Su madre había usado el fuego para deshacerse de la gula del bazar. Pero tenía una espada envuelta en llamas, dos demiurgas a su lado… y Zafirah no tenía nada más: solo aquel miedo que le estrechaba la garganta como la soga de un ahorcado y un pabilo tan diminuto que apenas bastaba para alumbrarla a ella. «Esto es el final, entonces. Mi final».

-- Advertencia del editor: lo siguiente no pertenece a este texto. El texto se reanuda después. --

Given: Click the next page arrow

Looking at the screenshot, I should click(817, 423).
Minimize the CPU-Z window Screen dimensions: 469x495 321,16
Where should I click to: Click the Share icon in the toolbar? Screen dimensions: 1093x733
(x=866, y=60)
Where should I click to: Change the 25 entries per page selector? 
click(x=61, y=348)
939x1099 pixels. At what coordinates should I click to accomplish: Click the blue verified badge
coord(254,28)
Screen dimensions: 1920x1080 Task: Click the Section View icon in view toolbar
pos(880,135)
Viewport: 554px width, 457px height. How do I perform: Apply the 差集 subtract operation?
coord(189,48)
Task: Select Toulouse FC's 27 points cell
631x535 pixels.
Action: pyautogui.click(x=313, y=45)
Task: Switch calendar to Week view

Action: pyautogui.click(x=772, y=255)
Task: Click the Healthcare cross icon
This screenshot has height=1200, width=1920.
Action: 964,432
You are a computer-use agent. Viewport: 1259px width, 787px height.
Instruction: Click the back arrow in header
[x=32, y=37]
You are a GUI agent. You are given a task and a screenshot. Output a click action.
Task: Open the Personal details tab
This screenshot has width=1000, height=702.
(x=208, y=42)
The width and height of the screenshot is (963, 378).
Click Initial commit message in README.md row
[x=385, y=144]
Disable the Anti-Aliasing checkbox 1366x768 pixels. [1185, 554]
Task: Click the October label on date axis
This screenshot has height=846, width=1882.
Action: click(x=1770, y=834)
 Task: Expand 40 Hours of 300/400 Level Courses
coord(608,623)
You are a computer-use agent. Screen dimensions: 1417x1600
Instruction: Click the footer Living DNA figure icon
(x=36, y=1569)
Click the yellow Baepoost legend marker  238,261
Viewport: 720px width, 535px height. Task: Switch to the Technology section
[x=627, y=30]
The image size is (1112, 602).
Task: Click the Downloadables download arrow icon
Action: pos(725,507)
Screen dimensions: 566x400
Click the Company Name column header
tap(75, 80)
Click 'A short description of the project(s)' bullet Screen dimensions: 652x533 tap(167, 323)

Como si volviera a estar en la biblioteca, lo que había leído en el bestiario regresó también a su memoria: «Cuando un gul devora a un cadáver, lo convierte a su vez en un muerto en vida». Zafirah no habría sabido decir cuándo había empezado a llorar ni tampoco si se debía al miedo o a la revelación que acababa de asaltarla. «No —fue lo único que pudo pensar mientras los gules, trepando unos sobre otros, lograban ascender también al mausoleo—. No, eso no va a suceder. A mí no me van a usar como a los demás».
Cuando levantó la mano con la que sostenía la lámpara, el aceite que derramó sobre su cabeza quemaba tanto que no pudo contener un gemido. «Nadie ha conseguido hacerlo, nadie me ha controlado y no va a empezar a ocurrir ahora. Si este tiene que ser mi final, haré que lo sea de verdad, porque yo lo he querido así».
Y cerrando los ojos a la noche y sus horrores, soltó la lámpara en su regazo y permitió que el fuego la convirtiera en una antorcha, más libre en sus últimos segundos de lo que recordaba haberse sentido en su vida y más orgullosa de sí misma que todas las generaciones de sultanes Sairahr juntas.